There was quite a bit of discussion about whether the state had the right to do this, although I argued that the initial wishes of Munoz, and the postmortem wishes of her husband and family—both of whom wanted to take her off life support—trumped any interest or rights of the State of Texas. Munoz is, even now still below the 24-28 weeks threshold that Roe v. Wade suggested for the legal period of abortion. I thus saw it as a legal no-brainer.
Now, according to multiple news sources, a Texas district judge agrees, and has ordered Munoz removed from life support, and the hospital agreed today to abide by the judge’s decision. According to USA Today:
On Friday, State District Judge R.H. Wallace ruled that [Munoz] “is deceased” and therefore not subject to a state law that prohibits withdrawal of treatment from a pregnant person. The judge said the Fort Worth facility, John Peter Smith Hospital, had until 5 p.m. Monday to remove Munoz from life support.
The hospital issued a statement Sunday saying it had kept Munoz on life support to follow “the demands of a state statute” and has decided that “the hospital will follow the court order.”

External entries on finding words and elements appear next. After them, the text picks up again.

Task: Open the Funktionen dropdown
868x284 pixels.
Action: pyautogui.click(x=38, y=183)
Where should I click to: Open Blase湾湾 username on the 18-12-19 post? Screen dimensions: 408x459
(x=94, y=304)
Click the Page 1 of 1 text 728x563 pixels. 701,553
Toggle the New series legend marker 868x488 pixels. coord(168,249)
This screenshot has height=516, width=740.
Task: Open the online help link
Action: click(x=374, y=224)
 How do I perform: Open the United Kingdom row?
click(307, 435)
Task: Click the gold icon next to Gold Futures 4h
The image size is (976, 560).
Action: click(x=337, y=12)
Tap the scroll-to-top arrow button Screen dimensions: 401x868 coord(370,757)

The only thing that puzzles me is the hospital’s original claim that there was a state statute overruling the wishes of someone who is brain-dead, and yet the judge decided that Munoz could be taken off life support because she is brain-dead.
What makes this case even more bizarre is that medical opinion already suggested strongly that the fetus would not be born either normal or even alive because of Munoz’s condition. But Texas nevertheless persisted:
Both the hospital and the family agree that Marlise Munoz meets the criteria to be considered brain-dead — which means she is dead medically and under Texas law — and that the fetus could not be born alive at the current stage of pregnancy. But the hospital had said that it had a legal duty to protect the fetus.
Munoz’s attorneys have said medical records show the fetus is “distinctly abnormal.”
Move along now, folks: there’s nothing to see here. The wishes of Munoz and her family have been respected, and Texas and its insane restrictions on reproductive rights have lost. The state’s desire to stick its nose where it didn’t belong made the plight of the Munoz family a lot harder.